## Aim of the exercise
From the entries below, please output exactly the lines starting at the one containing "Given: Tap the Blocked label" and ending at the one containing "Screen dimensions: 724x1568", both included.

## Records
########################################
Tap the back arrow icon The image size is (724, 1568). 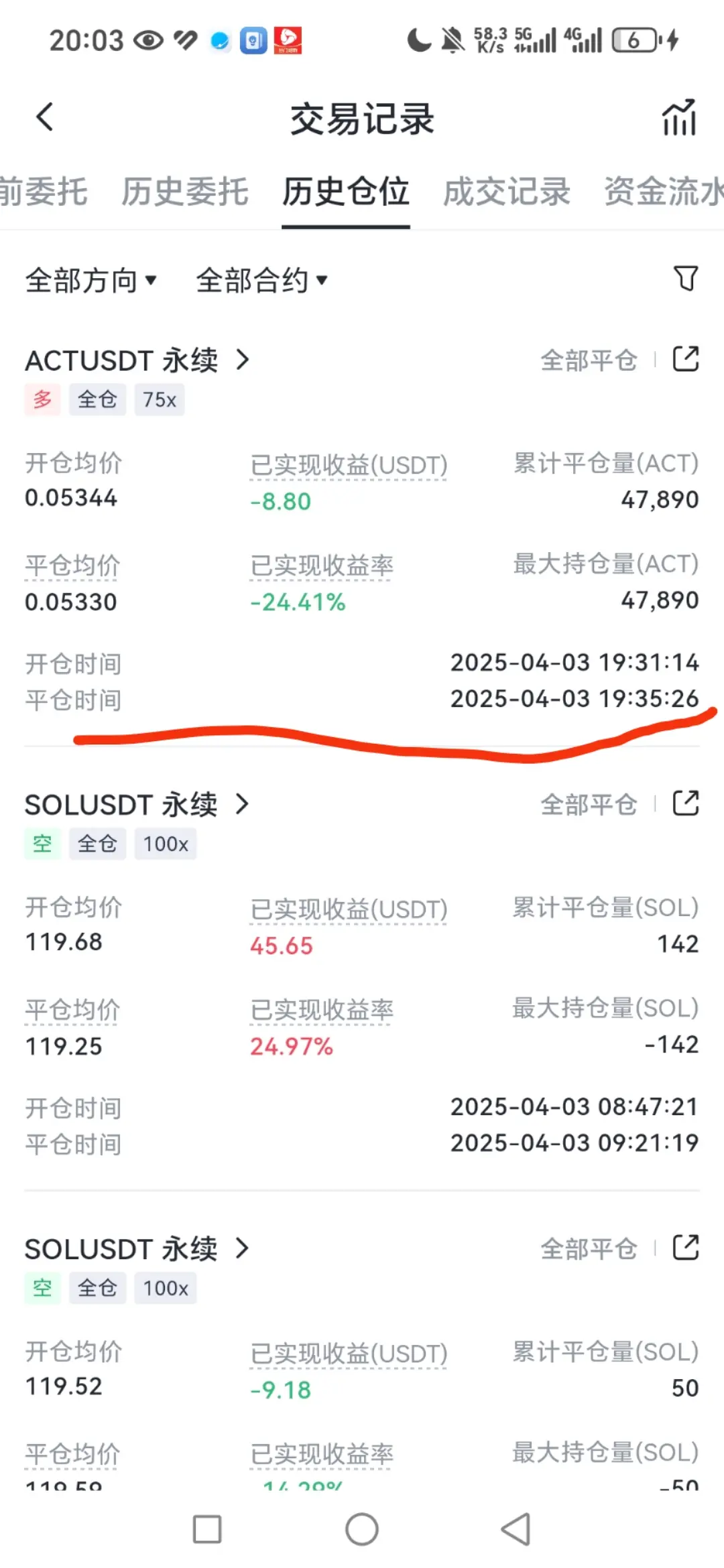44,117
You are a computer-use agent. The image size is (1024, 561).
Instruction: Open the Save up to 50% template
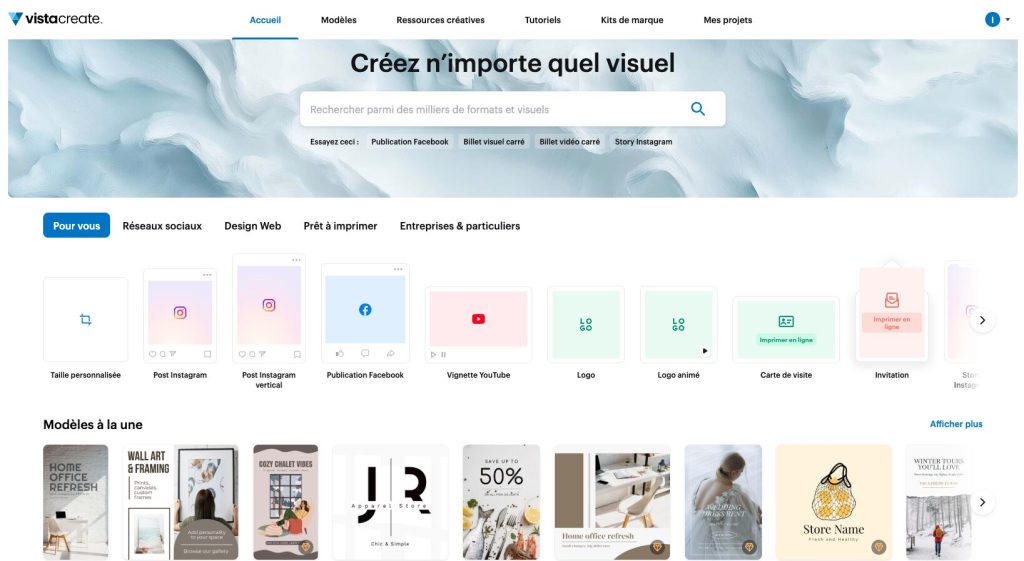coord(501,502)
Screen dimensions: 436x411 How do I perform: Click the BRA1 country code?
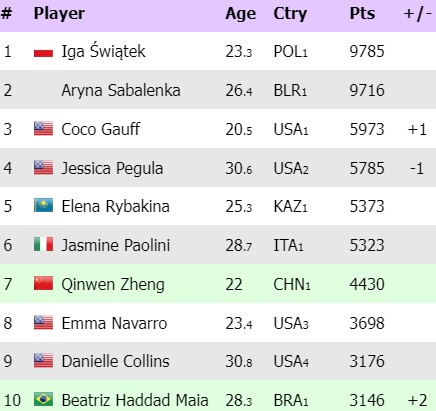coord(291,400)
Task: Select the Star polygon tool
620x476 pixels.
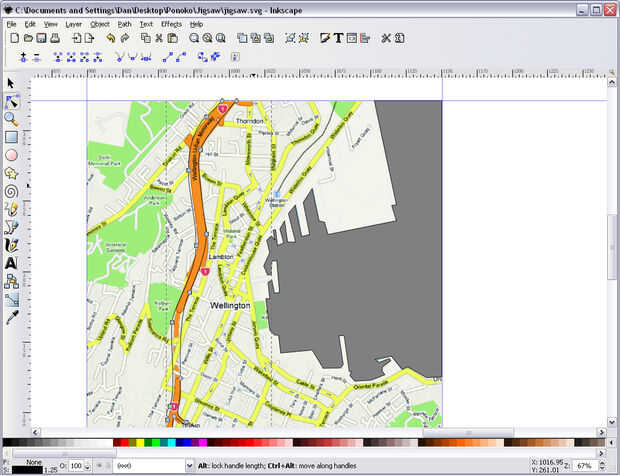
########################################
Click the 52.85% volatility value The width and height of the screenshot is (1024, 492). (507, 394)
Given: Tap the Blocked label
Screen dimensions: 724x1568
########################################
## Exercise answer
Given: Tap the Blocked label
Screen dimensions: 724x1568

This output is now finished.